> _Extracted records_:
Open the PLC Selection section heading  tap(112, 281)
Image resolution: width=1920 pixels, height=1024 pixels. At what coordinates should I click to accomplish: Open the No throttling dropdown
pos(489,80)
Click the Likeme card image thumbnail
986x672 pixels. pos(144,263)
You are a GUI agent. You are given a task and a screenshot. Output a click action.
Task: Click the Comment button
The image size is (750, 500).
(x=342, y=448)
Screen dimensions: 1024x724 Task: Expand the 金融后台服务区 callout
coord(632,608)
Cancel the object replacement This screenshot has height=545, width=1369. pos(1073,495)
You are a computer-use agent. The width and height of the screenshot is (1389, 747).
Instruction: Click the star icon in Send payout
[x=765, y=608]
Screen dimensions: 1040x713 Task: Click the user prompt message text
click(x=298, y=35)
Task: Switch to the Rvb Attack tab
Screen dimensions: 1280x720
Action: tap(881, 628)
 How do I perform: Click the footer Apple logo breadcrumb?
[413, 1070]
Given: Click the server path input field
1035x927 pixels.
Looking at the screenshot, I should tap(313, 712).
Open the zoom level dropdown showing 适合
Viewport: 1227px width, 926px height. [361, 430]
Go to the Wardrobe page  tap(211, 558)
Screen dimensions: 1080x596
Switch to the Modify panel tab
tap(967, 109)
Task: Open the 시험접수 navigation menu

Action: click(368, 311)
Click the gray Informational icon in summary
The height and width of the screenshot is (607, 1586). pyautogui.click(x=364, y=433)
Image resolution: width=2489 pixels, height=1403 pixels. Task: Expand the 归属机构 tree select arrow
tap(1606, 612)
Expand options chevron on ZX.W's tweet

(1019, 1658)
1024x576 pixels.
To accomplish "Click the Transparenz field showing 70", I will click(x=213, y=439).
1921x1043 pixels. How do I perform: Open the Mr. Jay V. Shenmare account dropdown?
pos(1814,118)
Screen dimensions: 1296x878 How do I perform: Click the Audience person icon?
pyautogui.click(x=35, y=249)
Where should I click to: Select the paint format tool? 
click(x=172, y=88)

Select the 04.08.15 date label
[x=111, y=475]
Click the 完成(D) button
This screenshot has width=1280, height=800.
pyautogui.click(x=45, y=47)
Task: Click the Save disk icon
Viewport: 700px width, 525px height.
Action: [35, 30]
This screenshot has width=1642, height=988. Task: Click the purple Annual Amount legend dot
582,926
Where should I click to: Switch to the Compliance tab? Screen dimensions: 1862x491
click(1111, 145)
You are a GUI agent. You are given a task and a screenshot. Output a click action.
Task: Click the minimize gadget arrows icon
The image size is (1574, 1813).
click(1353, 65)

> _EXERCISE AIM_:
Please count the lines in the material above that contain the string "icon", and give only the number.

> _WRITTEN ANSWER_:
5